TEXT SHOWN:
----
[Date Prev][Date Next][Thread Prev][Thread Next][Date Index][Thread Index]

Re: [Condor-users] Cannot add execute node to pool



You might want to verify that your _HOST information is set properly on
your exec node, and that your firewall's have been punched
appropriately. 

condor_config_val -dump | grep HOST 

verify CONDOR_HOST and COLLECTOR_HOST are correct. 

If all else fails set: 
STARTD_DEBUG = D_FULLDEBUG and repost 

Cheers,
Tim

On Wed, 2011-06-08 at 16:47 -0400, Michael Grauer wrote:
> I'm running Condor 7.6.1 on two different CentOS 5.6 machines, one (2
> cpus, call it Twoproc) being the CONDOR_HOST (and for now is also a
> submit and execute node), and the other (16 cpus, call it Sixteenproc)
> I would like to add to this grid as an execute node, but can't get the
> slots added.
----
DO THIS:
Retype the Condor mailing-list reply from "verify CONDOR_HOST and" up to and including "call it Sixteenproc)".

PROVIDED MATERIAL:
----
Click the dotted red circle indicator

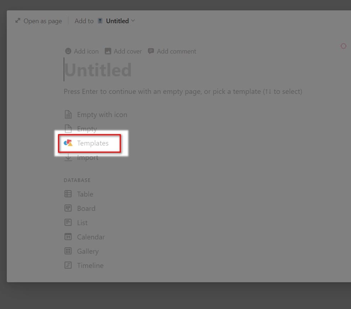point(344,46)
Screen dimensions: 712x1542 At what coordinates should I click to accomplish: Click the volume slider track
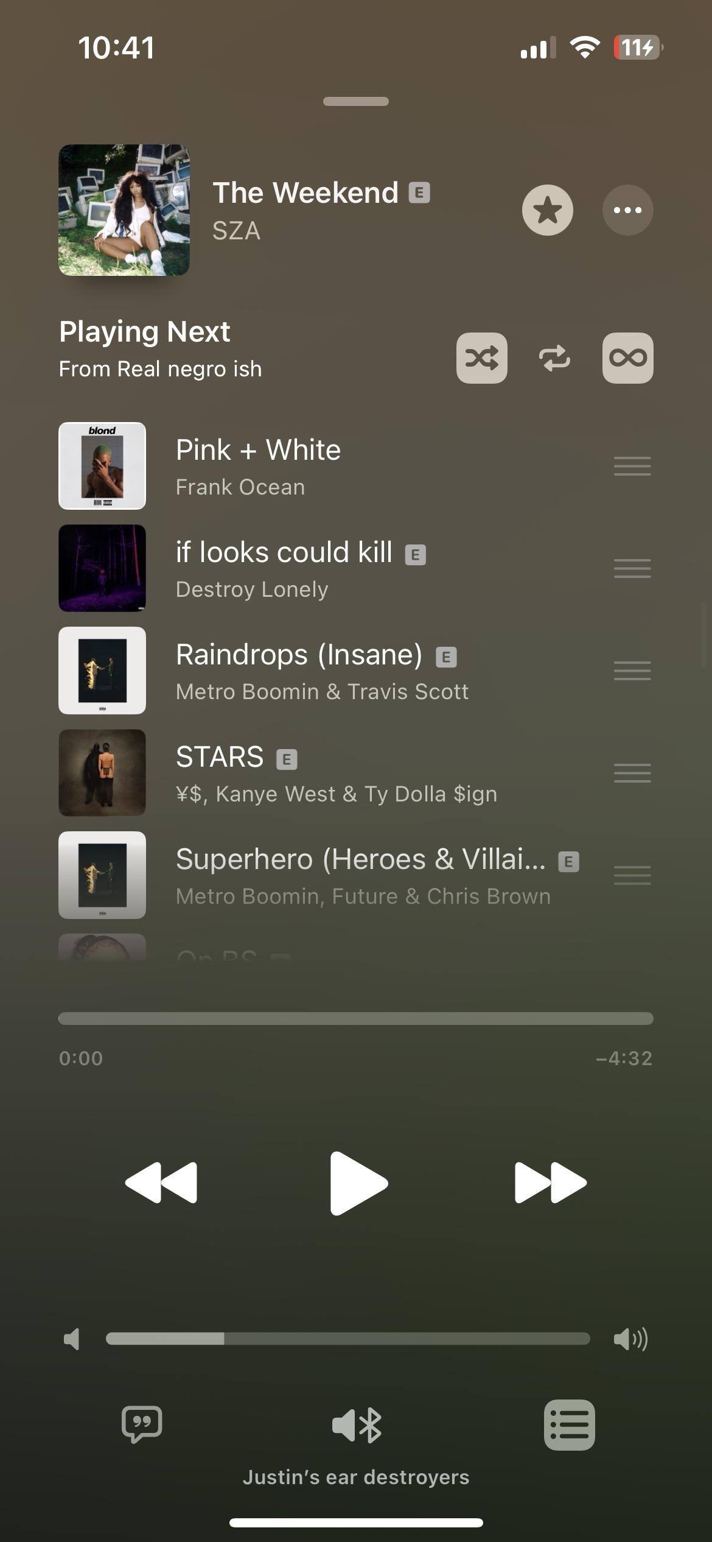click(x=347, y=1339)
----
REPLY TO THE TASK:
verify CONDOR_HOST and COLLECTOR_HOST are correct. 

If all else fails set: 
STARTD_DEBUG = D_FULLDEBUG and repost 

Cheers,
Tim

On Wed, 2011-06-08 at 16:47 -0400, Michael Grauer wrote:
> I'm running Condor 7.6.1 on two different CentOS 5.6 machines, one (2
> cpus, call it Twoproc) being the CONDOR_HOST (and for now is also a
> submit and execute node), and the other (16 cpus, call it Sixteenproc)